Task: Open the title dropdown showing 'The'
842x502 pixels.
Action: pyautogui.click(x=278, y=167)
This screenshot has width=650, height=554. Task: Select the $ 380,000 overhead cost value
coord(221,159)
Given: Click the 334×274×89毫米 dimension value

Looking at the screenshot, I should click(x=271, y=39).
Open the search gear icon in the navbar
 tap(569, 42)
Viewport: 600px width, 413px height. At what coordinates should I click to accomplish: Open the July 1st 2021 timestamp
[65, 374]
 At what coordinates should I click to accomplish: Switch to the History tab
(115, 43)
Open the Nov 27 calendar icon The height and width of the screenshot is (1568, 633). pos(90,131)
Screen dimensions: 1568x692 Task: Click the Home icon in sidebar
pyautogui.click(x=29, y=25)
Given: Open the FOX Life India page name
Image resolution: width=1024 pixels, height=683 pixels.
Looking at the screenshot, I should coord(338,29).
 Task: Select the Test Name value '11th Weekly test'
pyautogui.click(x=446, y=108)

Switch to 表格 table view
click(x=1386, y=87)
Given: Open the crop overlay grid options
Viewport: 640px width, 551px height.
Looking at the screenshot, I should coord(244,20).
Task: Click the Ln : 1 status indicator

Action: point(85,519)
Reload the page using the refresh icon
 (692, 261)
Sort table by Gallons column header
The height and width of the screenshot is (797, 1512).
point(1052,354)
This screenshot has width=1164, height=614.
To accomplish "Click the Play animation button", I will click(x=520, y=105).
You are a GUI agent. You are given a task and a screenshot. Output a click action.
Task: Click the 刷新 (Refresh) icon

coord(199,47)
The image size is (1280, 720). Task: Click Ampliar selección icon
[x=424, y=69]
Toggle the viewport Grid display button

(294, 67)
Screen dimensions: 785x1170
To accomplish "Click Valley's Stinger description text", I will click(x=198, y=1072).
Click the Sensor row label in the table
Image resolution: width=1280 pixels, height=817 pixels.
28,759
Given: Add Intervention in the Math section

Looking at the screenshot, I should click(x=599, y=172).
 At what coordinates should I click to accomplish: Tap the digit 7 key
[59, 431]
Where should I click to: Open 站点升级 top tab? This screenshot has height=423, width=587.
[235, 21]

———

Your task — What are the lines from the one with "Where should I" through the end of the records above? Set them down exactly, both ends included, and nothing else.

Solution for this problem —
Where should I click to: Open 站点升级 top tab? This screenshot has height=423, width=587.
[235, 21]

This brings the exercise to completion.